What does the cross-validation do when there are no repeats?

ryskina commented 9 months ago

Every condition in my experiment occurs only once, so I get the expected warnings in the beginning:

/home/ryskina/miniconda3/envs/glmsingle-updated/lib/python3.9/site-packages/glmsingle/glmsingle.py:663: UserWarning: None of your conditions occur in more than one run. Are you sure this is what you intend?
  warnings.warn(msg)
/home/ryskina/miniconda3/envs/glmsingle-updated/lib/python3.9/site-packages/glmsingle/glmsingle.py:668: UserWarning: Since there are no repeats, standard cross-validation usage of <wantglmdenoise> cannot be performed.
  warnings.warn(msg)
/home/ryskina/miniconda3/envs/glmsingle-updated/lib/python3.9/site-packages/glmsingle/glmsingle.py:673: UserWarning: Since there are no repeats, standard cross-validation usage of <wantfracridge> cannot be performed.
  warnings.warn(msg)

However, if I ask for all four model types (A-D), the code still seems to be running some kind of cross-validation:

*** DETERMINING GLMDENOISE REGRESSORS ***

*** CROSS-VALIDATING DIFFERENT NUMBERS OF REGRESSORS ***

chunks:   0%|          | 0/19 [00:00<?, ?it/s]
chunks:   5%|▌         | 1/19 [05:59<1:47:50, 359.47s/it]

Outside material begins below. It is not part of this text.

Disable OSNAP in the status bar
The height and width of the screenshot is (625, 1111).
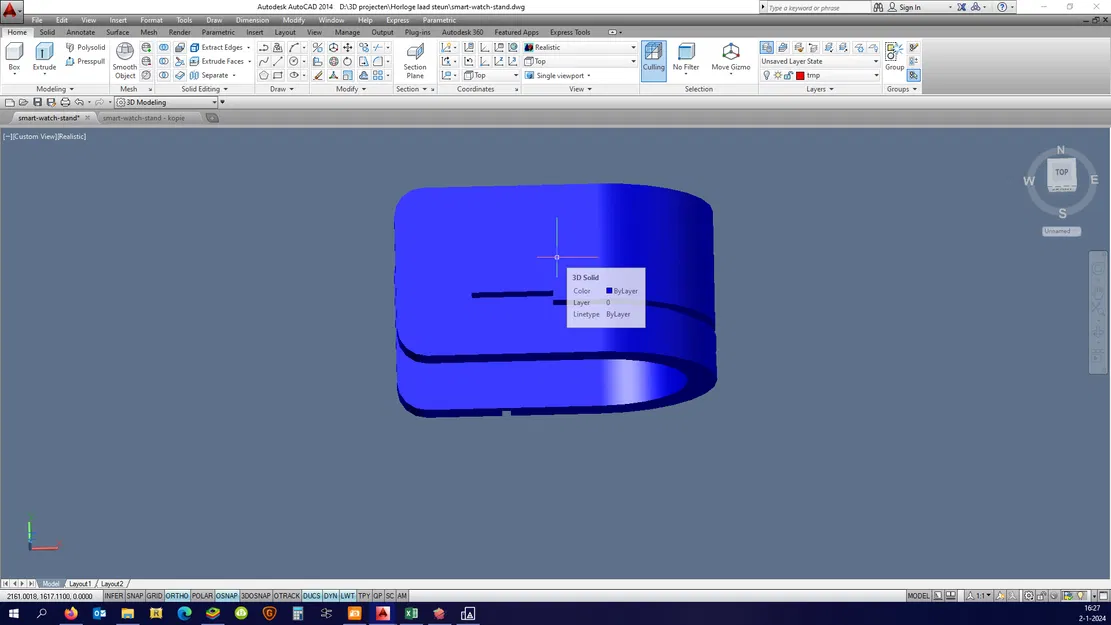coord(227,596)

Could you please clarify what is being cross-validated here if standard cross-validation usage of <wantglmdenoise> cannot be performed? Should I be stopping at Type B in this case and not run C/D at all?

Thanks!

kendrickkay commented 6 months ago

Hi, sorry for the delay.

The behavior you saw was correct. It's just that it was doing a meaningless cross-validation loop in which it realizes there is nothing to cross validate and the cross-validation scores were therefore left at "0". This led to the behavior of just choosing the "first" hyperparameter. For GLMdenoise, that is using 0 PCs. For ridge regression, that is using a fraction of 1 (i.e. no regularization; full OLS solution).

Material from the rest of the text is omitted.